DO THIS: Add -146 to every coordinate value in the answers across the stretch from the line containing "Verse 5 (18, 902)" through the line containing "Verse 20 (20, 2156)", both ends included. Then write out each of those lines again, requests included.

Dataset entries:
+ + + + +

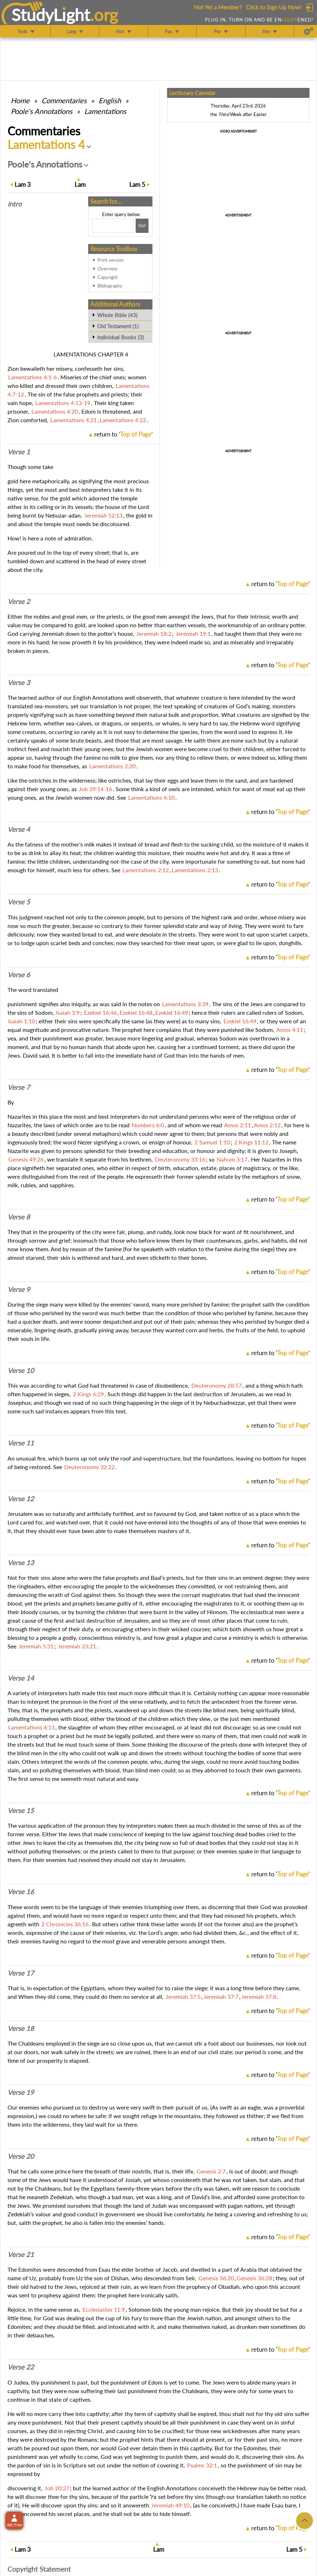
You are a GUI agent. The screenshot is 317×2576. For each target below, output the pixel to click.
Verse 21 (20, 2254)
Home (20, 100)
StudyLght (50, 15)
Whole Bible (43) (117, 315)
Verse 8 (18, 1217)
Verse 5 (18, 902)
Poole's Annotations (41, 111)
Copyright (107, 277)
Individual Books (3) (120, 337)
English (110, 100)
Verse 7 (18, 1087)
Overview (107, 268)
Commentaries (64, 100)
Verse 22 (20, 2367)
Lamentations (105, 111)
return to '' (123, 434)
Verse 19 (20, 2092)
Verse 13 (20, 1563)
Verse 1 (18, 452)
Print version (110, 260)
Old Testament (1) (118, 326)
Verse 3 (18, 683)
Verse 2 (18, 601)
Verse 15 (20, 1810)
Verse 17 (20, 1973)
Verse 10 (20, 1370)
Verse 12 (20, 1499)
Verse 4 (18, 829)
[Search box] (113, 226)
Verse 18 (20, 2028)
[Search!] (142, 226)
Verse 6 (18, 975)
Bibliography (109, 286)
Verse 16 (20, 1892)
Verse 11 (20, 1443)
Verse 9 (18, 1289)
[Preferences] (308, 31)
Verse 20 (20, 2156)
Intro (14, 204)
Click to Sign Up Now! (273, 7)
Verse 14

+ + + + +

RESULT:
Verse 5 (-128, 756)
Poole's Annotations (-105, -35)
Copyright (-39, 131)
Individual Books (3) (-26, 191)
English (-36, -46)
Verse 7 (-128, 941)
Overview (-39, 122)
Commentaries (-82, -46)
Verse 22 (-126, 2221)
Lamentations (-41, -35)
return to '' (-23, 288)
Verse 19 (-126, 1946)
Verse 13 (-126, 1417)
Verse 1 (-128, 306)
Print version (-36, 114)
Old Testament (1) (-28, 180)
Verse 3 (-128, 537)
Verse 2 (-128, 455)
Verse 15 (-126, 1664)
Verse 17 (-126, 1827)
Verse 10 (-126, 1224)
Verse 12 (-126, 1353)
Verse 4 (-128, 683)
[Search box] (-33, 80)
Verse 18 (-126, 1882)
[Search!] (-4, 80)
Verse 6 (-128, 829)
Bibliography (-37, 140)
Verse 16 (-126, 1746)
Verse 11 (-126, 1297)
Verse 9 (-128, 1143)
[Preferences] (162, -115)
Verse 20 (-126, 2010)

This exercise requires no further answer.